If you can show Congress that last October’s small-shift copayments changed behavior and brought pharmacy costs down, I suppose it helps the department’s argument for changes to be unveiled in the 2013 budget. 

Exactly. But beneficiary groups didn’t complain about those incremental increases. That’s why Congress didn’t block us from raising copay[ment]s for the first time in 10 years, after four years’ trying. So we will have to wait and see what we get.

My guess is there were no big complaints to Congress from beneficiary groups because they wanted free generics by mail, ever since it was recommended by the Task Force on the Future of Military Health Care [in 2008]. The slight increase in retail copay[ment]s was not enough for beneficiary groups to oppose it.

Is it just something about getting medicines for free? The savings is only $60 a year. 

A lot of our beneficiaries, especially those in their 50s and 60s, are on cholesterol-lowering drugs, blood-pressure drugs, proton pump inhibitors, like Nexium, for gastric reflux. So it’s not just $60 a year. They are on three or four medications, and it adds up.

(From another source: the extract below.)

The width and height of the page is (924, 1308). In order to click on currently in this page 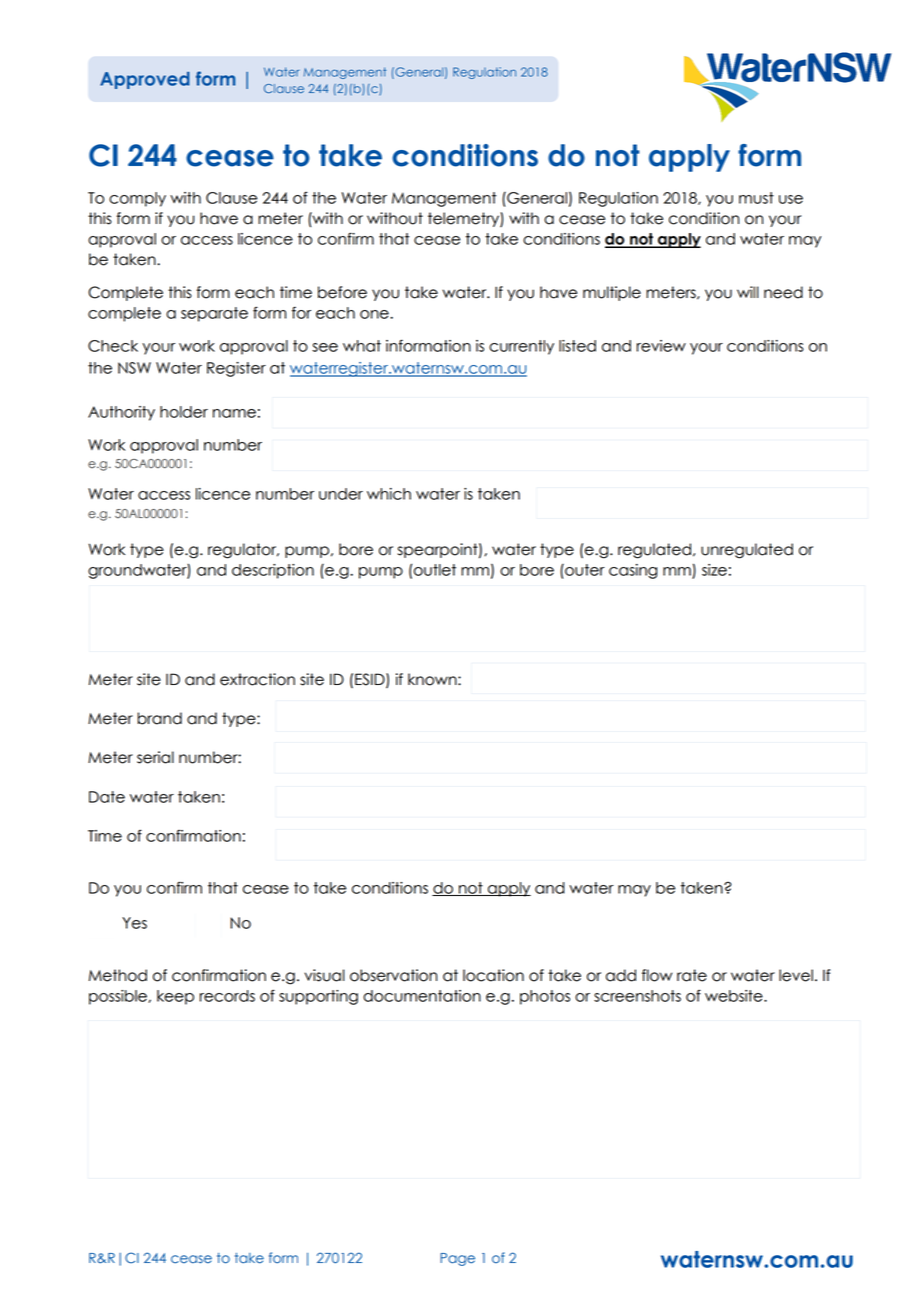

You’ve said a goal for the pharmacy benefit is to operate more like an enterprise. What do you mean? 

There’s the purchased-care system of retail and mail order that TRICARE Management Activity is responsible for, and there’s the direct-care system of MTFs. Those need to work more closely together. They need to be incentivized properly so the best efficiencies come through. That’s the way we’re going to save money.

The MTF point of service, especially with all the pharmacists being deployed, saw capacity to fill prescriptions fall. Now that the war is winding down and MTFs will be getting back to pre-war staffing levels, we need to make sure they’re incentivized properly so they fill more prescriptions. There should be no concern about going over budget because that’s a good thing. If prescriptions are filled at the MTF, beneficiaries aren’t going downtown and costing the system more.

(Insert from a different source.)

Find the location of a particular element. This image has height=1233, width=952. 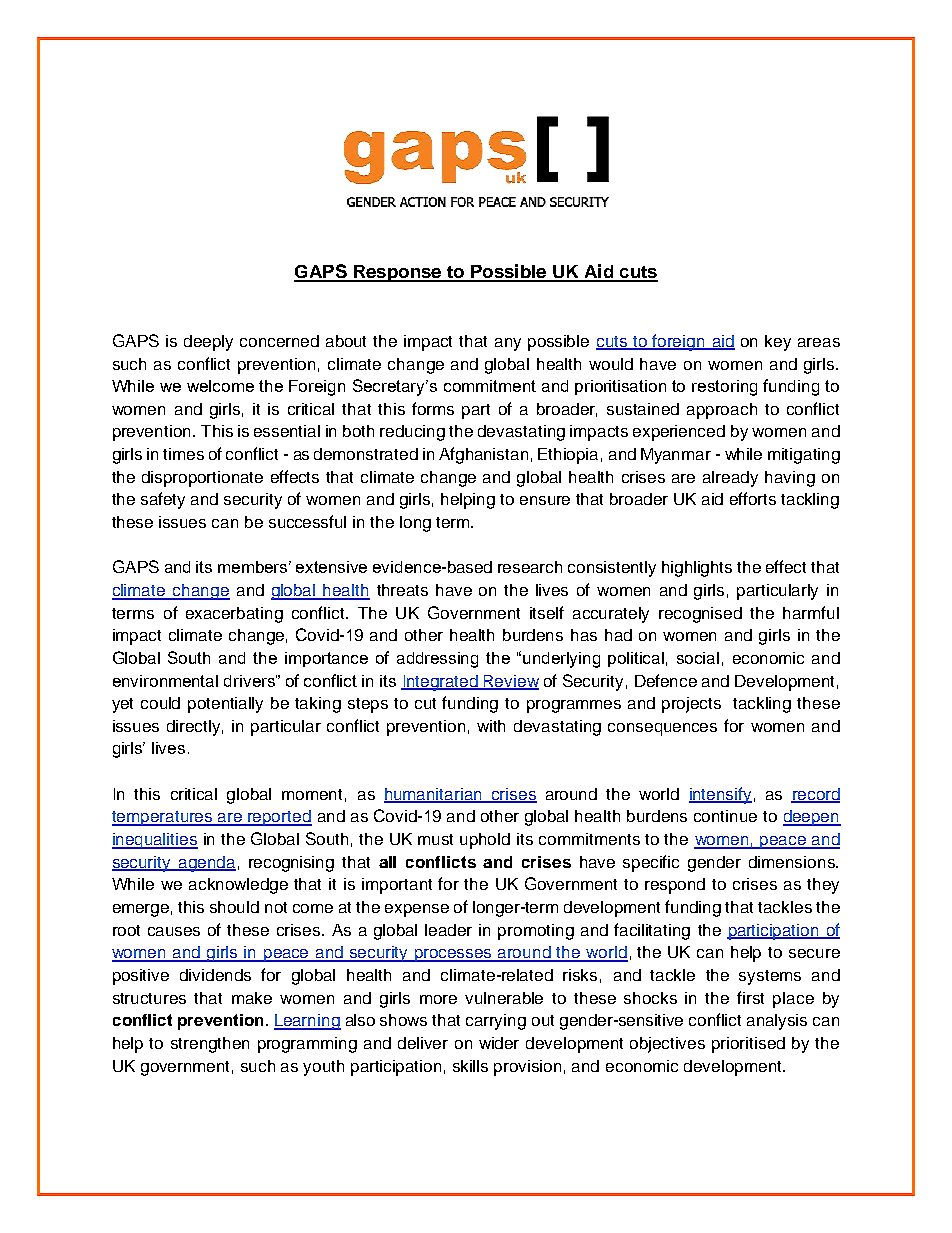

key is located at coordinates (778, 343).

So with this enterprise concept, you see usage rising at base pharmacies, improving efficiency, and retail-outlet usage going down? 

Exactly, especially for maintenance meds, the ones beneficiaries are going to be on pretty much the rest of their lives — the cholesterol-lowering drugs, the blood-pressure medications, the proton [pump] inhibitors. Those really don’t need to be in the retail network. Beneficiaries will save and DoD will save. We’ve got to drive that point home. The retail network will remain necessary for acute medications such as antibiotics and painkillers.

At the Military Health System conference in late January, you mentioned electronic prescriptions have become commonplace in the civilian sector but can’t be used at MTFs. And that’s a concern. 

MTF pharmacies were one of the first with such technology, getting rid of the paper and sending prescriptions electronically from the provider to the pharmacy. But that’s only within the military health care system.

Now the private sector is coming to electronic prescribing in leaps and bounds, mainly because CMS (Centers for Medicare and Medicaid) is incentivizing use of e-prescriptions and in the future will penalize providers who don’t use electronic prescribing.

Right now, electronic prescriptions in the private sector can go to the TRICARE mail-order pharmacy or to retail network pharmacies. However, we are not there yet on the MTF side. So if I get referred downtown to see a specialist who wants to write a prescription, I can’t, say, send it back to Bethesda and get it filled there. We are working furiously to get the system to accept electronic prescriptions forms from downtown.

Do you have a deadline for that to happen? 

Not yet, no.

Is there concern that, if the military system is slow to accept e-prescriptions, beneficiaries will leave base pharmacies for the retail network? 

Yes, that is one of the worries. It’s why we are moving quickly with our system folks to get that fix in place.